Our last night in Calgary, S's mom cooked us a delicious dinner of rack of lamb, baba ganoush and taboulleh, pictured here with a pile of pita triangles. I've already blogged about the baba ganoush recipe. Here are the others:

Rack of Lamb
(serves 4)

2 racks of lamb
1/3 C balsamic vineagar
1/3 C red wine
1/3 C soy sauce
1 Tbsp dijon mustard
2 or 3 garlic cloves, minced

Marinate the racks of lamb in all of the ingredients listed above except the peppercorns for one-and-a-half to two hours.

Grind some peppercorns and coat the racks of lamb with a peppercorn crust. In a 400 - 450 F oven roast the racks for about 20 minutes, or until the internal temperature reaches 140 F. Turn once after 10 minutres if you are broiling them (roasting them on the top shelf of the oven).

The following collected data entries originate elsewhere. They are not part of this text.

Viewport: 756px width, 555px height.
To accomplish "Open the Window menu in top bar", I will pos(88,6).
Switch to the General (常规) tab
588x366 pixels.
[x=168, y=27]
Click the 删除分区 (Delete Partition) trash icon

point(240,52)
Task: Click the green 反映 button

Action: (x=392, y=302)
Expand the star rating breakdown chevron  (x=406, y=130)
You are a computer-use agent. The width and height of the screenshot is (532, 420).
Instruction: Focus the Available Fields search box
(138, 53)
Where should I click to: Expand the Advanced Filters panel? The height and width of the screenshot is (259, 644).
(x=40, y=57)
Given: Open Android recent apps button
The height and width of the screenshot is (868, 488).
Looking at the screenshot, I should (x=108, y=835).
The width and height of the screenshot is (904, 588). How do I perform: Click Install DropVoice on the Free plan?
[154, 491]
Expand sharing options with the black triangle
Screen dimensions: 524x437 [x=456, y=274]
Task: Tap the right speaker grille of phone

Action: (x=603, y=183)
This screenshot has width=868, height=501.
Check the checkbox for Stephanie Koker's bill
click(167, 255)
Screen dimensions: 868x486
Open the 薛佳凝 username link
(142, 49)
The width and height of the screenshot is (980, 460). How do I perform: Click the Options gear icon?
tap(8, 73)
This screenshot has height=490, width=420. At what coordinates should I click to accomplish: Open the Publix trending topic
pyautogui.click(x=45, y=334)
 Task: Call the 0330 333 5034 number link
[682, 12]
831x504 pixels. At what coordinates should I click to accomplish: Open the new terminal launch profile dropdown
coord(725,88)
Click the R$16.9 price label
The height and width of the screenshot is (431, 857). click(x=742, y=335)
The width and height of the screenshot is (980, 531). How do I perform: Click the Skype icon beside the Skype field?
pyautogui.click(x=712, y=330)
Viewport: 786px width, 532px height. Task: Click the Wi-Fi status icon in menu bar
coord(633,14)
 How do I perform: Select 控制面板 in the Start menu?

After the meat has rested for a few minutes, cut the racks into four equal pieces. We had four ribs each.

And now the taboulleh...

Taboulleh

serves 6
Prep time: About 1 hour, but mostly waiting for bulgur to soak

1/2 C fine bulgur wheat
6 to 7 roma tomatoes,
6 small spring onions or 4 fat ones
2 bunches of parsely
juice of 1 lemon
1/4 C olive oil
1-2 Tbsp dried mint or fresh mint, chopped, to taste
salt and pepper to taste
a sprinkle of sugar

Rinse the bulgur wheat six times (or fewer if you are in a rush). More than cover with boiling water and let soak for 1/2 hour to one hour.

Prepare the vegetables: Quarter the tomatoes and seed them so the juices run out. Thinly slice the spring onions on the diagonal. Pinch off the florets on the parsley bunches, wash them and squeeze dry in a paper towel, then chop finely.

When the bulgur has soaked, combine all the ingredients and serve.